A former Democratic Tennessee state lawmaker from Martin was sentenced this week to more than 21 years in federal prison for leading an elaborate Ponzi scheme that defrauded more than 400 people, reports the Associated Press.
Larry Bates was sentenced Tuesday in Memphis, where he was also ordered to repay more than $21 million to victims.
Bates ran the multimillion-dollar Ponzi scheme from 2002 through 2013, during which time he pitched gold and silver coins to listeners of Christian radio and TV programs. He said the coins would offer financial protection during a religious and economic collapse he said was coming.
Bates, 73, served in the state House from 1971 to 1976, representing northwest Tennessee counties.
His two sons and his daughter-in-law were also convicted in May for their part in the scheme.

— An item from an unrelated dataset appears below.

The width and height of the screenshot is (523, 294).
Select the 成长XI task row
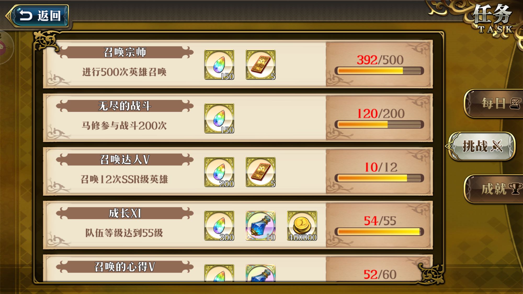click(x=238, y=225)
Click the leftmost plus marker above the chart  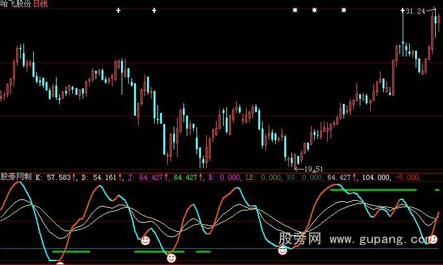tap(118, 10)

One of his sons, Chuck Bates, was sentenced Tuesday in a separate hearing. Chuck Bates was sentenced to 12 years and seven months in prison and ordered to pay $19.6 million in restitution, reports the Memphis Daily News.
Working through the First American Monetary Consultants, with offices in Memphis and Boulder, Colorado, the Bates family recruited customers from across the country. Many were elderly Americans.
By 2009, the company had more than $26 million in unfilled customer orders, according to a news release issued in May by the federal prosecutor’s office.
“The proof showed that the defendants used the customers’ money for a variety of purposes other than purchase of customers’ metals,” the news release said. “Larry Bates diverted more than four million dollars to the creation of International Radio Network, a Christian radio network. Other monies were diverted to trading in commodities and the building of a ten-thousand square foot house on three hundred acres in Middleton, Tennessee. Still other customers’ monies were used to fulfill prior orders, which had not been fulfilled.”
Dozens of victims testified during the trial. Judith Ponder of Texas said she and her mother gave Larry Bates more than $1.8 million to buy precious metals and received little in return. Charles Grimsley, a pastor for the Veterans Administration in Colorado, testified that he and his wife gave Bates’ company more than $200,000 of their retirement money and received nothing.
The company offered various excuses for the delays, including that the coins were scarce, the coins were coming from Europe and the U.S. mint was shut down.
Larry Bates said in court that he was “very sad” for the victims and accused business competitors and lawyers of conspiring against him.
“God is my defender,” Bates said. “He knows the truth. He will expose the lies.”